When Anne Albert passed away from the combined effects of bladder cancer and Alzheimer’s disease-dementia, her husband Leo wanted to set up a trust as a way of helping people with the significant wealth Anne had accumulated. Leo and Anne Albert’s long-time attorney and friend, Gene Pranzo (Attorney and President of the Leo and Anne Albert Trust), knew just how to do that from his previous endeavors. Thus, Leo asked Gene to base the Albert Charitable Trust on the approaches Gene had developed previously for the Dorothy R. Havermeyer Foundation (http://www.havemeyerfoundation.org/aboutfoundation.htm).

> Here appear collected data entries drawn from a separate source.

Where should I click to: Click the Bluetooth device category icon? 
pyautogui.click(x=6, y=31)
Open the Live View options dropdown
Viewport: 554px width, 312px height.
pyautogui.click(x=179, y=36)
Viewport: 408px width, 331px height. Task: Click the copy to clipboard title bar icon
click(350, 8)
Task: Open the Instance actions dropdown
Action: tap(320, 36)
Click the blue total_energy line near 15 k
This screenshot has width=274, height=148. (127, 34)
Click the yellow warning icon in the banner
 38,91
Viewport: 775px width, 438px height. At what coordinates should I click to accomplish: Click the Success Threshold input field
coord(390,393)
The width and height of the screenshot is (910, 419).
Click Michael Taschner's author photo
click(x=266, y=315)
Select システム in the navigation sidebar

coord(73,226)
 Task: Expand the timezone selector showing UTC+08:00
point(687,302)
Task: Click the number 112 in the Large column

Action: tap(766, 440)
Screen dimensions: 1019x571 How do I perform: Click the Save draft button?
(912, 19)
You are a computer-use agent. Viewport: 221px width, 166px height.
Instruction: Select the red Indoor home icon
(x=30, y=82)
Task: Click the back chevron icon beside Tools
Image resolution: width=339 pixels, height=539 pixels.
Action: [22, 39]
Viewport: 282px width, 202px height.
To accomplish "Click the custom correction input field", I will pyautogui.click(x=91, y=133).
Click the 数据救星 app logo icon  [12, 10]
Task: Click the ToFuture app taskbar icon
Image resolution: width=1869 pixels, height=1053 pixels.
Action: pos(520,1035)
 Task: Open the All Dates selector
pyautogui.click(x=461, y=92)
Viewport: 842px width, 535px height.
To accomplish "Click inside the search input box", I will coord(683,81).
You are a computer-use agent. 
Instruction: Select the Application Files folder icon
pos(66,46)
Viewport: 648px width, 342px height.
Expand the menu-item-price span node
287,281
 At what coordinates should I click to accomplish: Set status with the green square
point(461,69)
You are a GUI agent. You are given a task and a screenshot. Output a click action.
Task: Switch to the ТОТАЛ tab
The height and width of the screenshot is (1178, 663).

Gene then began to utilize Albert Trust funds, as directed by Leo, to support the science-medicine, patients and caregivers of the illnesses that afflicted Leo and Anne Albert. The work of the Leo and Anne Albert Trust now has provided help to thousands with scientific and humanistic support to cancer and dementia patients (e.g., Bladder Cancer Care and Research; http://aibccr.com/, Alzheimer’s Community Care’s Care and Service Centers; https://www.alzcare.org/wellington-rib bon-cutting-photos).
More recently (2013), Gene Pranzo wanted to expand Albert Charitable Trust financial support to cognitive impairment that results from cerebrovascular disease (i.e., vascular cognitive impairment-dementia; VCID).
To do this, Gene worked through the American Heart Association (AHA) and connected with Frank Barone (Professor of Neurology and Physiology & Pharmacology at SUNY Downstate Medical Center in Brooklyn, NY). Frank, a recent recipient of an AHA “Grant-In-Aid” to study VCID in 2013, and Gene discussed a plan to conduct small VCID workshops (i.e., utilizing a “small scientific workshop model” approach that was so successful for the Albert Trust previously) to better understand critical brain changes and their mechanisms in producing VCID.
BRINGING RESEARCHERS TOGETHER FROM ALL OVER THE WORLD
We believe that our newly formed Albert Institute will fill a gap in white matter science, providing white matter and cognition communications, including annual updates from workshops and the literature and interconnecting with other Albert Trust scientific endeavors in cognition and dementia.